Costco's head wine, beer and spirits buyer, Annette Alvarez-Peters, oversees what is almost certainly the biggest alcohol-beverage retail operation in the United States. The store keeps prices low by famously imposing a 15 percent margin cap on all products. Wine gets no special exemption. When the products are name brands, the price tags look enticing. When Costco has a guiding hand in the creation and sourcing of the item, they are often borderline unbelievable. Enter its house brand: Kirkland Signature wines.
Châteauneuf-du-Pape, for example, is one of those wines you really can't find in the U.S. market for $20—unless you shop at Costco. That's the price at which the Kirkland Signature Châteauneuf-du-Pape Cuvée de Nalys hovers. Sourced from the respected Domaine de Nalys, the wine usually scores in the high 80s or, in bingo vintages, even low 90s. Little surprise then that the KS brand for wine and spirits, launched in 2003, has been growing by double digits every year—now up to 4 million cases, Alvarez-Peters told me.
There are some who would turn up their noses at a generic label. Not among them: The many esteemed wineries and winemakers who actually produce the stuff. At first, Costco largely had to settle for bulk wine. "However, we found a lot of inconsistencies in the juice from year to year," said Alvarez-Peters. "Today, the majority of the wine is sourced from name-brand wineries, and now we have developed long-term relationships."
You may have heard of a few of them. Kunde Estate for Sonoma County Old Vine Zinfandel (87 points, $10 for the 2011). Girard Winery makes the Napa Cabernets and blends ($11 to $20, depending on appellation). David Guimaraens, head winemaker of Taylor Fladgate, is behind the KS 10 Year Old Tawny Port ($17).

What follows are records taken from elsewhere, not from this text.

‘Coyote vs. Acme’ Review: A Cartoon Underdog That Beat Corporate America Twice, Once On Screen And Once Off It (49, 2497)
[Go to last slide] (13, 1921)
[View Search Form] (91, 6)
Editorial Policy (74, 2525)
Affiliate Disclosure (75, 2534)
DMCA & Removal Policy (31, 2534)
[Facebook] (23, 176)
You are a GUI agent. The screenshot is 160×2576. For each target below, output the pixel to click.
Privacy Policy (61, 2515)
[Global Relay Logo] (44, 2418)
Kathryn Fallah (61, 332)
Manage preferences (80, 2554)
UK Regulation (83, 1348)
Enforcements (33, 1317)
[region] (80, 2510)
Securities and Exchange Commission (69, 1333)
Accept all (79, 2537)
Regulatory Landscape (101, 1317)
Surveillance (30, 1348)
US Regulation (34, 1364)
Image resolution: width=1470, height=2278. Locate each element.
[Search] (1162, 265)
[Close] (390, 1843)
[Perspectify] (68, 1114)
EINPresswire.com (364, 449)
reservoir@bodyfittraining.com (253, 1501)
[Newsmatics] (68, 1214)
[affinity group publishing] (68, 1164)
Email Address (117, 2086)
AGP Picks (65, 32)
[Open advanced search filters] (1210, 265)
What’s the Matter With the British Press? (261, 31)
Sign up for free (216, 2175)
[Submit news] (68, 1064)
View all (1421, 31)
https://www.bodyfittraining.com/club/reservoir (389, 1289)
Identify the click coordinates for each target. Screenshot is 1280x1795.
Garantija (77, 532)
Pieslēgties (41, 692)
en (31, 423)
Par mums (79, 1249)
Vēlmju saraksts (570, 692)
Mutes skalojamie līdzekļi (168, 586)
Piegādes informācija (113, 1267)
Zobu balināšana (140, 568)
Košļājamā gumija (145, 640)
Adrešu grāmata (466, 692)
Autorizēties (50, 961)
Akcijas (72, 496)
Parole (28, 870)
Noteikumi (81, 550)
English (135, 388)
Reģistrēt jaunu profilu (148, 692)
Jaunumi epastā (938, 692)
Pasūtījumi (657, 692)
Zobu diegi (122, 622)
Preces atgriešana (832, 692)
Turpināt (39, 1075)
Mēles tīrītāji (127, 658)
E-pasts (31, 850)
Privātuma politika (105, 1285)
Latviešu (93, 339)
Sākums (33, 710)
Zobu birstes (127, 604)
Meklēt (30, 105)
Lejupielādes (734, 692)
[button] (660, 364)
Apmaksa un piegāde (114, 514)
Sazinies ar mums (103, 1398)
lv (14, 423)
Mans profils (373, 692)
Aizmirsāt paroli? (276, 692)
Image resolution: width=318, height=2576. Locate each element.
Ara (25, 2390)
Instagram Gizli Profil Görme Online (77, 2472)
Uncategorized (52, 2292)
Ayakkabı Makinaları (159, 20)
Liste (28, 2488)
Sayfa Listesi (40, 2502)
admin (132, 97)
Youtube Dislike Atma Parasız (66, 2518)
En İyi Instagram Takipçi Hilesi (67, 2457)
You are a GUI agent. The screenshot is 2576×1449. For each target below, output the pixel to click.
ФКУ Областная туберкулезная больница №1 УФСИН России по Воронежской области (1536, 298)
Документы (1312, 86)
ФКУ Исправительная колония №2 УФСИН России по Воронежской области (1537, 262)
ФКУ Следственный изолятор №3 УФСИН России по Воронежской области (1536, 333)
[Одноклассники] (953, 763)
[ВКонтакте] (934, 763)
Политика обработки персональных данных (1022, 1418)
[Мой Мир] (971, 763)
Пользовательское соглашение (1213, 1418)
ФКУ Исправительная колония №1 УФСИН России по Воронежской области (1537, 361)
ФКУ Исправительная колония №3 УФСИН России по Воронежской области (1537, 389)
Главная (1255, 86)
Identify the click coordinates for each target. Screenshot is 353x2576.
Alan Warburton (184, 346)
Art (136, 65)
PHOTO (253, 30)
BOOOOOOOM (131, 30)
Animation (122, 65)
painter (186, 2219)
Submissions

The owners of eponymous Champagne Janisson & Fils and Champagne de Bruyne make Kirkland's brut ($20) and brut rosé ($25), much of it sourced from their own vineyards in Verzenay—a grand cru—and Sézanne.
The Costco team is active in the fields and cellars, inspecting blocks and working with the house winemakers to assemble blends that yield the magic price-to-quality potion for KS. A few recent successes include a $9 Médoc red from "a well-known cru classé producer" at 86 points, a $7 Mendoza Malbec sourced and made by Laura Catena at 87 points, and a very good Côtes-du-Rhône Villages at $7. A Prosecco from the tiny Asolo DOCG dropped last month at $7.
What motivates producers to sign over fruit they could sell under their own label for much more? Big-money contracts and a guaranteed, say, 20,000 cases off their hands certainly entice. Plus, aligning with Kirkland is a nifty way to make a brand "pop" on the shelf over its competitors: "The Costco consumer is very loyal to the KS brand. They will always give the item a shot," explained Alvarez-Peters. (While most partner wineries are not named on the front label, many get a nod on the back label or in Costco's copious promo materials.)
Finally, shrewd vintners realize they do both their own house and their whole appellation a favor by getting them in front of American drinkers who'd otherwise pass. "One of my suppliers tells me the reason they sell us some of the quality appellations at an incredible price is in the hopes we can bring more consumers into the higher-priced category. Some consumers wouldn't purchase a $40 bottle of wine without knowing what the appellation has to offer," said Alvarez-Peters.
Woo the West Village with 3-ounce pours and pairing dinners. Kirkland Signature is how you sell West Fargo on Châteauneuf.